Sırayla şınav, mekik, koşu, barfiks derken bir hayli yorulmuştuk. Anlaşılan hepimiz hamlaşmıştık, bir saatte bile bu kadar yorulmamızın başka bir anlamı olamazdı. Sıra ipe bağlanmış lastiklerdeydi. İplerin ucundan tutup toprak yolda koşacaktık ve arkamızdan da lastikler gelecekti.
Kalın ipleri sıkıca kavradım ve diğerliyle birlikte koşmaya başladım. Lastikler yerde süründüğü için kısa sürüde etraf toz bulutuna dönmüştü. Gözlerimi kısarak birinci turumu tamamladım, tam ikinci turuma da başlayacakken duydum inleme sesiyle durdum. Biri acıyla inlemişti. Gözlerim kısıp toz bulutunun içinde etrafıma baktı, o sırada elini tutmuş Pars dikkatimi çekti. Elinden yere ufak ufak kanlar damlıyordu.

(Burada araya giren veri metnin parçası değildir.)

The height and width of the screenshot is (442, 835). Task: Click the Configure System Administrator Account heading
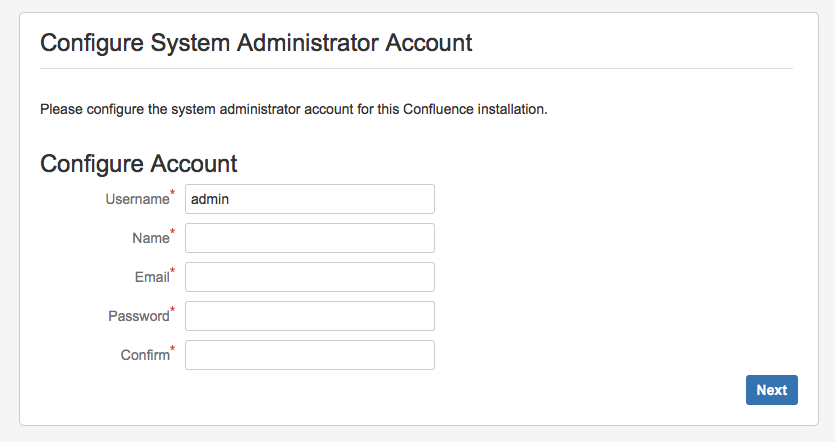tap(256, 43)
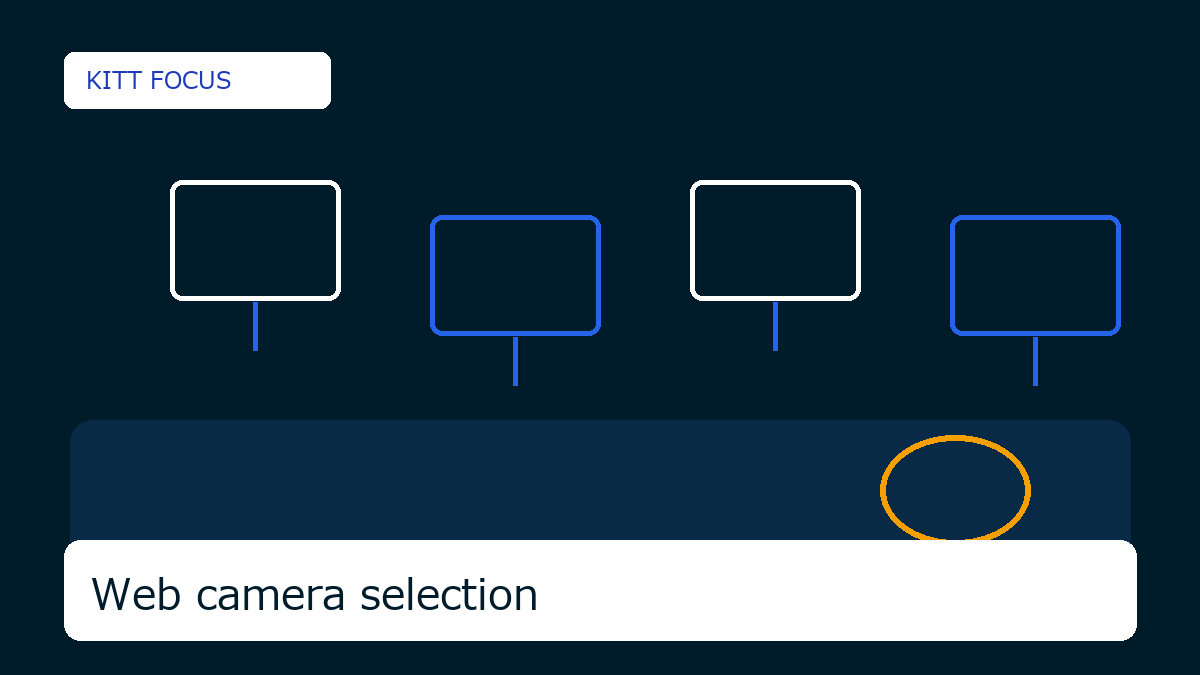Click inside the second white screen frame
Image resolution: width=1200 pixels, height=675 pixels.
775,240
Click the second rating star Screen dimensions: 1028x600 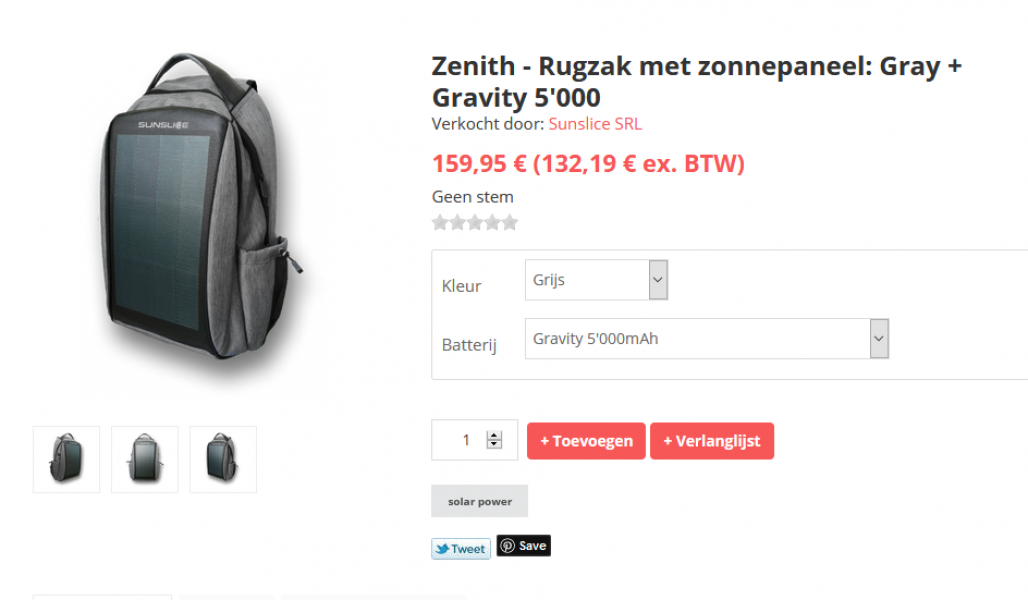pos(458,223)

Gördüğüm kanla koşarak yanına gittim, hızla elini tutup kana baktım. "N'oldu? Niye kanıyor elin? Çok derin gözüküyor!" dedim hızlı hızlı konuşarak.
"Sakin ol Gece küçük bir kesik." dedi ama kan baya akıyordu. Hiç de küçük bir kesiğe benzemiyordu.
"Bu nasıl küçük kesik Pars? Nasıl kanıyor görmüyor musun?" dedim. "Hemen revire git pansuman yapsınlar, çok kanıyor. Hatta beraber gidelim." Konuşmaya devam ederken Pars'a baktım, elindeki kesiğe değilde bana odaklanmıştı. Üzgündü, baya baya bana üzgün bir şekilde bakıyordu. Bir anlığına bakışları arkama kayınca kaşlarım çatıldı, yavaşça omzumun üstünden arkama baktım ve albayla göz göze geldim. Bize bakıyordu, daha doğrusu direkt bana bakıyordu.
Yutkunup tekrardan Pars'a döndüm, hâlâ üzgün bir şekilde bana bakıyordu. Bu sefer de bakışlarım eline kaydı, hızla elini arkasına götürdü, sakladı. "Önemli bir şey değil dedim Gece, küçük bir kesik." dedi ve tekrardan albayın olduğu yere baktı. Neler oluyordu burada? Çok tuhaf bir atmosfer oluşmuştu sanki.
"Pars odama gel." Albayın sesini duyunca tekrardan ona baktım, tıpkı az önce Pars'ın üzgün bakışlarla bana baktığı gibi bakıyordu bana.
Sorunumu anlamamışlardır değil mi?
Korku bütün bedenime yayılırken etrafıma baktım. Lütfen anlamış olmasınlar, lütfen.
Sakin ol Gece anlasalar zaten direkt seni çağırmazlar mı? Çağırırlar, bence sen kuruntu yapıyorsun. İçimden kendimi sakinleştirmeye çalışırken karargahın bahçesine giren siyah arabalara takıldı gözlerim. Pars ve Serhat albay giderken ben arabalara bakmaya devam ettim.
İki araba gelmişti ve içlerinden de toplam dört takım elbiseli adamlar çıkmıştı. Albayla Pars onların yanına gelince el sıkışıp karargahtan içeriye girdiler.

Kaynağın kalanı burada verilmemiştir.